Inseguridad: La muerte de Guido despertó el temor y la sensación de desprotección en los vecinos de Posadas

Guido Kachuk tenía tan solo 17 años, el sábado 26 cumpliría sus 18, sin embargo la inseguridad lo cruzó en la madrugada de este martes y se lo llevó para siempre. Horas después la noticia de su triste final en manos de los delincuentes que lo balearon para robarle el celular sorprendió y atemorizó a los posadeños.
Agencia Hoy pidió opinión a los ciudadanos y se topó con el reclamo generalizado de seguridad. Los vecinos aseguran que tienen miedo a diario, se quejan de las prioridades del gobierno y señalan la ausencia de la policía en las zonas de mayor conflicto.

Marcos (24) “No puede ser, cada vez estamos más cerca de parecernos a Buenos Aires, mucho asfalto y poca inversión en seguridad”.

Beatriz (43) “Vivimos encerrados, tenemos miedo hasta de tener abierta la ventana, y cuando denunciamos que hay patotas o drogadictos, nadie hace nada”.

Diana (52) “Cada vez estamos peor, lo que pasó con este jovencito es lamentable, lo que antes veíamos solo en las películas ahora pasa en nuestras veredas”.

José (47) “El gobierno debe actuar, esto es una escalada delictiva violenta sin precedentes en nuestra provincia”.

Silvana (45) “Me da tristeza, tengo ganas de encerrar a mis hijos para que nada le pase porque nadie te garantiza lo contrario”.

Nadia (32) “Vivimos tras las rejas aunque no seamos delincuentes. Se vive con miedo, no podemos confiar en nadie, ni en la policía”.

Ivana (28) “Y la policía que hace? nos podemos dejarnos matar impunemente”.

Dolor, impotencia y ¿negligencia? Hay un concepto que se reitera con las muertes tan jóvenes, “un padre no está preparado para la muerte de un hijo, cuando se supone que los hijos deben despedir a sus padres”, y este pensamiento se reflejó en las primeras declaraciones de Jorge Kachuk, papá de Guido: "Si los encuentro los mato, haré justicia por mano propia".

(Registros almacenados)

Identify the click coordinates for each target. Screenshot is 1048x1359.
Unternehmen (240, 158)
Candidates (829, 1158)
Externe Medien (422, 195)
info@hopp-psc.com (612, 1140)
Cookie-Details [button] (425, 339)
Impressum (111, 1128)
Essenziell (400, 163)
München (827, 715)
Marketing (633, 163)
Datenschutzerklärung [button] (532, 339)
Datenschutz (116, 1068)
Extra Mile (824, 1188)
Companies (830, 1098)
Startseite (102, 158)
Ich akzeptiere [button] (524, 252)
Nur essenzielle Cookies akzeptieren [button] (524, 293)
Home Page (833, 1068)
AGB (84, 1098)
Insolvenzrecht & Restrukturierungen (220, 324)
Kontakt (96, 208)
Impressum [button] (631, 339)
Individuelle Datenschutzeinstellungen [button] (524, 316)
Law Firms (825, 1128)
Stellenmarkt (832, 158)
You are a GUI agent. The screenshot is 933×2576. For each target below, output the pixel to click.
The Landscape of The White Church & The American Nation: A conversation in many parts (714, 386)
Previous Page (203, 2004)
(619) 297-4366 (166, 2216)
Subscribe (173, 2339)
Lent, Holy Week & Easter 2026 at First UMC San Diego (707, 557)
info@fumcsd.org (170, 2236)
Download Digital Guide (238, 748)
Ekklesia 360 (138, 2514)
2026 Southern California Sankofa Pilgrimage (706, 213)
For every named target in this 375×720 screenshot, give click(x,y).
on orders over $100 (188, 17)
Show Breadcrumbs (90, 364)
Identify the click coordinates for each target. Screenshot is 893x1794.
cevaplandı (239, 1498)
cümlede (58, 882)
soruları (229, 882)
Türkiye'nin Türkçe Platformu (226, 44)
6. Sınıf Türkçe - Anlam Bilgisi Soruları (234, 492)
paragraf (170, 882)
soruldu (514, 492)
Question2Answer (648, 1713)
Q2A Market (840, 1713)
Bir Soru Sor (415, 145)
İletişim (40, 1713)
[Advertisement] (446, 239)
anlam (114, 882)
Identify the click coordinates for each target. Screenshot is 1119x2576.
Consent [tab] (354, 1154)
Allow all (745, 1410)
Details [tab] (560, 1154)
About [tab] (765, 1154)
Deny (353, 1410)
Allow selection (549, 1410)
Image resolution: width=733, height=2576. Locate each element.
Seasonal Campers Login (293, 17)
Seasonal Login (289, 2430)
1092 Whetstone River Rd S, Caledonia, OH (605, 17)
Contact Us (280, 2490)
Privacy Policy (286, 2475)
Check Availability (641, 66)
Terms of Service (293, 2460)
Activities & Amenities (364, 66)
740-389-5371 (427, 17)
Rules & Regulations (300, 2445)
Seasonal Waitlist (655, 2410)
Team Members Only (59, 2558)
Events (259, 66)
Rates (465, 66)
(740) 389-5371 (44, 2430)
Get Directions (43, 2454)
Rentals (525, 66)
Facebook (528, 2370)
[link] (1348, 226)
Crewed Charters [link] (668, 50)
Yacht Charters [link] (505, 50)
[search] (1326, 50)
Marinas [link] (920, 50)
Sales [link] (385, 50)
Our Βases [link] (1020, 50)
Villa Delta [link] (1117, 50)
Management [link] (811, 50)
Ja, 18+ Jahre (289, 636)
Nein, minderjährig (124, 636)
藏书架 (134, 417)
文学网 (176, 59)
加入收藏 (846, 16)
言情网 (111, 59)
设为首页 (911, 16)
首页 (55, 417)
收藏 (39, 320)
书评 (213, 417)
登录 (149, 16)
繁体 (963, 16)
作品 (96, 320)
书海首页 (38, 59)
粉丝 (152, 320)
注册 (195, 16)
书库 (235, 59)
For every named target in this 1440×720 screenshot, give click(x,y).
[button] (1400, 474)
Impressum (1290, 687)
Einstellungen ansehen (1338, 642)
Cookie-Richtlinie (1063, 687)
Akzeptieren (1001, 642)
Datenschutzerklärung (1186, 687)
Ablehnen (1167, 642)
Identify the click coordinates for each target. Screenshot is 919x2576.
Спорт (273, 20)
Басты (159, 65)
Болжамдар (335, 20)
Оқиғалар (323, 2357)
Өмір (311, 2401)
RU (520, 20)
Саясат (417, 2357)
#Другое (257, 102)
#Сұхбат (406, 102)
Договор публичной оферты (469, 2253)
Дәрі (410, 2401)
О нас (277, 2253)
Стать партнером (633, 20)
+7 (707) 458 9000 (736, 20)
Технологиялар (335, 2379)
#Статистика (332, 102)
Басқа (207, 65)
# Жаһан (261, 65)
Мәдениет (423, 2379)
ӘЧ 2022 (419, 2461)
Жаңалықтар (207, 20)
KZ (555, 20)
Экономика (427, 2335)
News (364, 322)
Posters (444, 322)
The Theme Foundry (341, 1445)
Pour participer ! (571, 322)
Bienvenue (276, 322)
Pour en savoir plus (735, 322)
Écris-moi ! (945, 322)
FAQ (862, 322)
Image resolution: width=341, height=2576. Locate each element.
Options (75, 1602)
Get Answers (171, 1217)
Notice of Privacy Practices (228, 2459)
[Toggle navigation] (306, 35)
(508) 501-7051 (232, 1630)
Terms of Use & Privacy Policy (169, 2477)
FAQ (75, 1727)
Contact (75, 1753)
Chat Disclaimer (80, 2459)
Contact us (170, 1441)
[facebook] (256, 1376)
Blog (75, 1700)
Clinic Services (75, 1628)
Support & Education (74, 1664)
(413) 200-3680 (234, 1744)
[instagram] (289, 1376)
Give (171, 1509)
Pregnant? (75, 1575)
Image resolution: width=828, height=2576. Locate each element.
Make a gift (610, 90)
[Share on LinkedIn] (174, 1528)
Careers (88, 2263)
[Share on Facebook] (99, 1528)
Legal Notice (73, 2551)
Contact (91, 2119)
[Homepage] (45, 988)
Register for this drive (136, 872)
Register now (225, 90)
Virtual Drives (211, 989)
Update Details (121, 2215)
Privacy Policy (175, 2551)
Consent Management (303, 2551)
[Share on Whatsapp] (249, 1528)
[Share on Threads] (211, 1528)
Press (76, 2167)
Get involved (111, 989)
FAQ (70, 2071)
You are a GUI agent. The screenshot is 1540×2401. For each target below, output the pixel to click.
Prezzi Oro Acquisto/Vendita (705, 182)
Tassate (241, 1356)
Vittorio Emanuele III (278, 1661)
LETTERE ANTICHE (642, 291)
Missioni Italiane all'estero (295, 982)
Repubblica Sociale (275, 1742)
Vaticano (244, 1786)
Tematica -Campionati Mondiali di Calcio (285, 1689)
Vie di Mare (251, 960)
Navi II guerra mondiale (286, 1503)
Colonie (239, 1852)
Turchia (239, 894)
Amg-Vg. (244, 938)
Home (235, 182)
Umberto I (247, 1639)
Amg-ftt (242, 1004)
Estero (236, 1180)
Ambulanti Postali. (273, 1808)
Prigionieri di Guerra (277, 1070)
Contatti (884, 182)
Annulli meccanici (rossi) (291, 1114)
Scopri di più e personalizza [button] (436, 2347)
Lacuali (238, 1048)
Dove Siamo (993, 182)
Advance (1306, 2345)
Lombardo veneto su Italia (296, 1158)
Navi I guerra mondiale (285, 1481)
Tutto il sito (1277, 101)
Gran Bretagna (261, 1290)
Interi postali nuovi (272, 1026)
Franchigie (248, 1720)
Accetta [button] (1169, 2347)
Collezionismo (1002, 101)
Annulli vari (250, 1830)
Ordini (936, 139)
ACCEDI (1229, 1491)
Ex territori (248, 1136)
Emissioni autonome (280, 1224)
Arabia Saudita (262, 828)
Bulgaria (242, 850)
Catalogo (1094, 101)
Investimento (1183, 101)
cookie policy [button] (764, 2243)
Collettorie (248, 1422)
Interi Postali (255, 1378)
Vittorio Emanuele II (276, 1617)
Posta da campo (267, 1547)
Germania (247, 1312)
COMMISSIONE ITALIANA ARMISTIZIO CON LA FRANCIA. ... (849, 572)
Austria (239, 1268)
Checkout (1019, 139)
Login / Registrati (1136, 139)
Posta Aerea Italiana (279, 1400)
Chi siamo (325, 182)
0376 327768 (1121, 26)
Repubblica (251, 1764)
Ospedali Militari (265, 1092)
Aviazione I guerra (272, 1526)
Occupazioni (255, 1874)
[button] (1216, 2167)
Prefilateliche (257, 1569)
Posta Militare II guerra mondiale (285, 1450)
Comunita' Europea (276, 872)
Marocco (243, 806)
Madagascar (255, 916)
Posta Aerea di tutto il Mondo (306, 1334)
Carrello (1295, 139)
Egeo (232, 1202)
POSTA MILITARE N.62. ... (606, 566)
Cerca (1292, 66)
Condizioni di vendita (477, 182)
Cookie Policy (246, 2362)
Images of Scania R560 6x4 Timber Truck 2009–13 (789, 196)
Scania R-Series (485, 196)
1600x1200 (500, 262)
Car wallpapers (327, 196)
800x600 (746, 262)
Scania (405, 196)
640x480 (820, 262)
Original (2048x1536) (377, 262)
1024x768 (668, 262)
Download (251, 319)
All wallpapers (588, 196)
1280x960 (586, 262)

• **TAREAS A REALIZAR**:
[1] Imprime el fragmento del artículo sobre la inseguridad en Posadas comprendido entre "Inseguridad: La muerte" y "a los posadeños.", ambos incluidos.
[2] Indica si cada afirmación concuerda con el artículo sobre la inseguridad en Posadas, responde sí o no y cita textualmente las palabras del artículo que lo deciden: (a) Guido tenía 18 años cuando murió. (b) Los delincuentes dispararon a Guido para quitarle el celular. (c) Nadia afirma que se puede confiar en la policía.
[3] Continúa el artículo sobre la inseguridad en Posadas a partir de su último párrafo.
Los registros no tienen relación con el artículo sobre la inseguridad en Posadas.

• **RESULTADOS DEL EJERCICIO**:
[1]
Inseguridad: La muerte de Guido despertó el temor y la sensación de desprotección en los vecinos de Posadas

Guido Kachuk tenía tan solo 17 años, el sábado 26 cumpliría sus 18, sin embargo la inseguridad lo cruzó en la madrugada de este martes y se lo llevó para siempre. Horas después la noticia de su triste final en manos de los delincuentes que lo balearon para robarle el celular sorprendió y atemorizó a los posadeños.

[2]
(a) No: "Guido Kachuk tenía tan solo 17 años, el sábado 26 cumpliría sus 18".
(b) Sí: "los delincuentes que lo balearon para robarle el celular".
(c) No: "no podemos confiar en nadie, ni en la policía".

[3]
Pese a las diferentes versiones que circulan respecto al orden de los hechos, lo concreto es que fue el padre del joven, quién lo levantó del piso, a pocas cuadras de su casa y lo llevó hasta el Hospital Ramón Madariaga donde tras varias idas y venidas, descubrieron que Guido estaba herido de bala.

El adolescente murió y en las primeras declaraciones de Jorge Kachuk a los medios periodísticos, hizo una acusación casi sin darse cuenta: los médicos que recibieron a su hijo no le prestaron la atención que ameritaba su condición.

El hombre relató que una vez en emergencias, los profesionales le dijeron que su hijo estaba “drogado o borracho”, pero tras la insistencia del padre, le realizaron una radiografía confirmando la bala en el abdomen.

Horas después, la Policía inició una investigación sobre la presunta negligencia de médicos del nosocomio. A través de un procedimiento en la sala de guardia del Hospital Ramón Madariaga, intentaron comprobar las condiciones en las que fue atendido Guido Kachuk y secuestraron el libro de guardia.

La familia y los amigos dieron su último adiós al adolescente, pidiendo justicia y exclamando: “No queremos que hayan más Guidos”.